------ Document passage ------

Microkhan by Brendan I. Koerner

“They Shall Take Up Serpents…”

November 3rd, 2009 · 5 Comments

Yesterday’s quick mention of religious snake handling set us off on a minor research tangent. We’re accustomed to witnessing the practice via cheesy TV segments, which have always struck us as a tad too overproduced to convey the emotional appeal of grasping serpents in the name of the Lord. Fortunately, The Tubes now contain a full version of the greatest snake-handling documentary ever made: 1967’s Holy Ghost People. The clip above contains the meat of the ritual; the snakes come out around the 4:20 mark, as the infectious guitars whip into a frenzy.

Watching the clip above, we couldn’t help but recall Lawrence Wright’s insightful take on Jimmy Swaggert:

I felt an unhappy kinship with this man. I could sense the raw and sometimes dangerous expansiveness of the human spirit. His was not a religion I could believe in—but then mere belief was not what he was after: it was surrender, total abject surrender of the spirit. And of course part of me longed for exactly that, the ecstatic abandonment of my own busy, judgmental, ironic mentality.

For those with a yen to learn more, an invaluable snake-handling bibliography is available here.


Tags: ······

5 Comments so far ↓

  • Gramsci

    This is where the Stephen Jay Gould fact/value dichotomy between science and religion really breaks down. For many, faith tests facts. And curse you, MK, now I’ve got to find out the name of that western North Carolina snake handling leader in the 80’s who died from a bite. Wayne something or other, I want to say.

------

## Prompt
Please answer these questions from the snake-handling post:
1. In what year was Holy Ghost People made?
2. At about what mark in the clip do the snakes come out?
3. Whose take on Jimmy Swaggert does the post quote?
The rows that come next are separate material and have nothing to do with the snake-handling post.

------ Source data ------

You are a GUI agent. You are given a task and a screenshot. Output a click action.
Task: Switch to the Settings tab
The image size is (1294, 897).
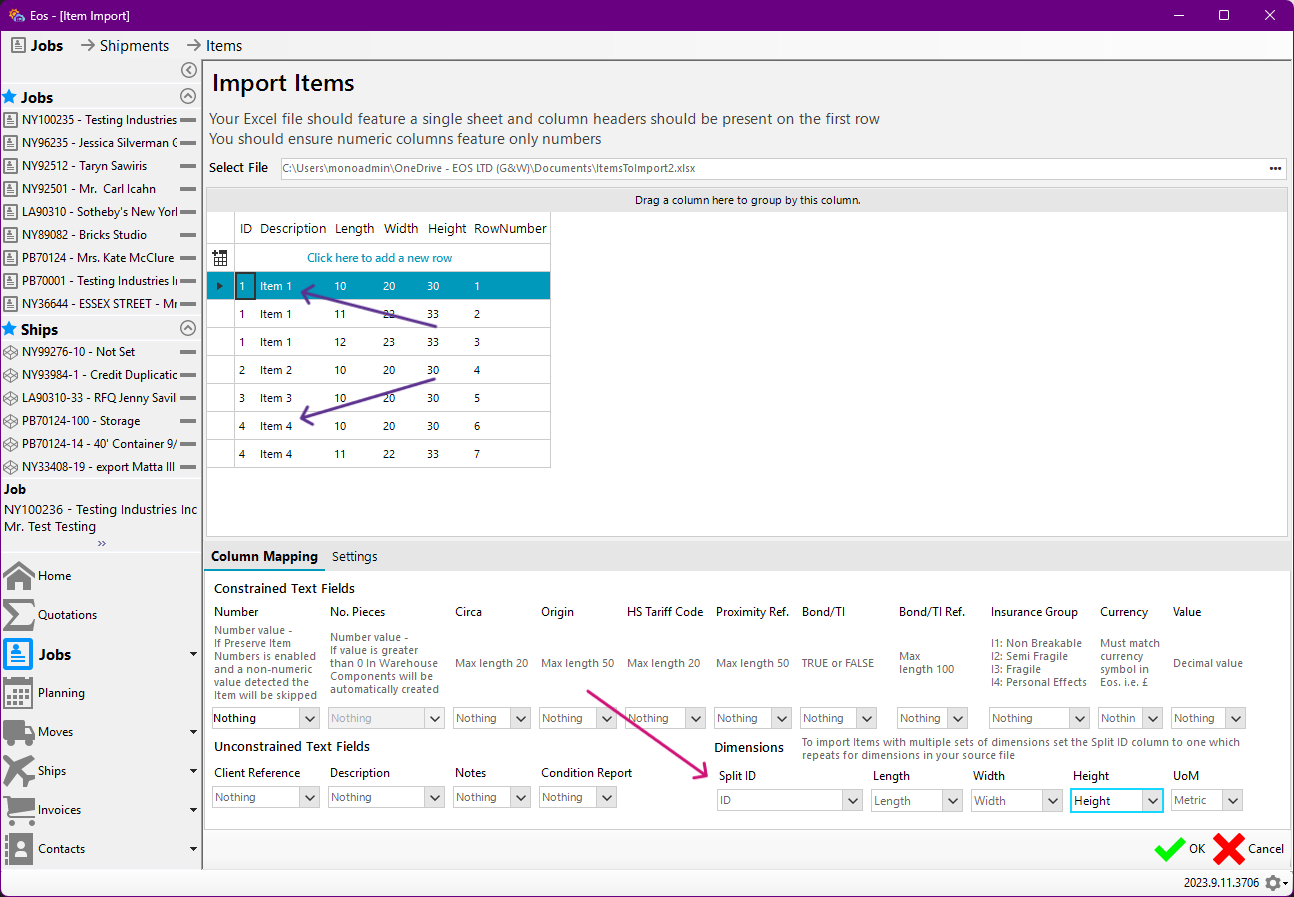point(354,557)
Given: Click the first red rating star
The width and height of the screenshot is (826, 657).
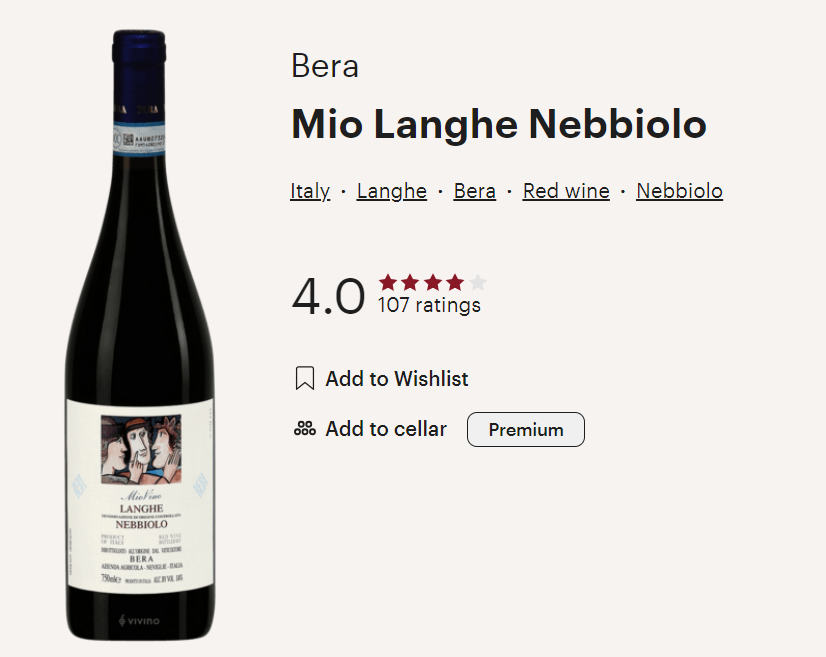Looking at the screenshot, I should point(388,282).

------

## Solution
1. 1967
2. Around the 4:20 mark
3. Lawrence Wright's